The long history of education litigation should be ended and a new paradigm should emerge that would provide a quality education to students, particularly in inner cities. For more than three decades, the Education Law Center has asserted—and argued before the Supreme Court–that more state aid would improve the outcomes in urban school districts. But on January 5th the state Board of Education released results of statewide standardized tests that reveal a widening of the “achievement gap” between inner city students and suburban youngsters.
According to the Star Ledger, “On that test, about 60 percent of black or African-American third-graders failed to achieve proficient scores, compared to 21.4 percent for Asian students and 31 percent for whites.” So do these test results prove that the ELC is right, more money is needed to “close the achievement gap?” Or, do the test results confirm what the critics of the Abbott decision have been asserting for decades, namely, that more money does not “buy” better education for inner city kids?

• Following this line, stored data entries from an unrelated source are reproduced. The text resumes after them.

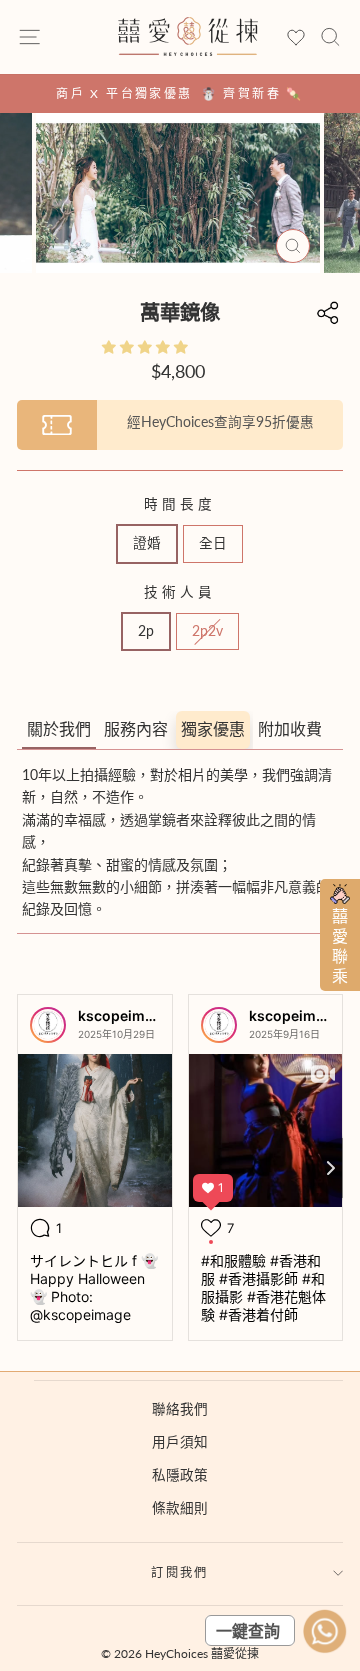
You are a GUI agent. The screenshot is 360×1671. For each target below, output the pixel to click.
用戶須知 (180, 1442)
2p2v (207, 631)
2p (146, 631)
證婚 (147, 543)
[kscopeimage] (48, 1025)
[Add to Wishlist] (336, 137)
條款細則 (180, 1508)
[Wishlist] (296, 38)
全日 (213, 543)
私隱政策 (180, 1475)
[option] (180, 93)
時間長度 (180, 504)
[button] (147, 347)
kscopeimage (124, 1015)
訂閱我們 (180, 1572)
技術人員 (180, 592)
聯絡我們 (180, 1409)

Whether these test results are indicative of the actual skill sets of inner city youngsters, they are troubling indeed. After spending additional hundreds of billions of dollars on improving the education of inner city students, the question that should be asked is simple: Why do we as a society tolerate so much failure at such an unbelievable high cost to taxpayers?
Like most ills in our society, we need to challenge the status quo, especially in education—where expensive and under performing schools in our state have been the focus of public policy initiatives and litigation for decades. Common sense dictates we must have a dialog about an alternative to government education. As long as Republican and Democratic lawmakers, the Education Law Center, the teachers’ union and the Supreme Court believe that the current public school “system” is the optimal way to teach children, taxpayers will be forced to pay for an expensive failed experiment—relying on government to educate inner city children.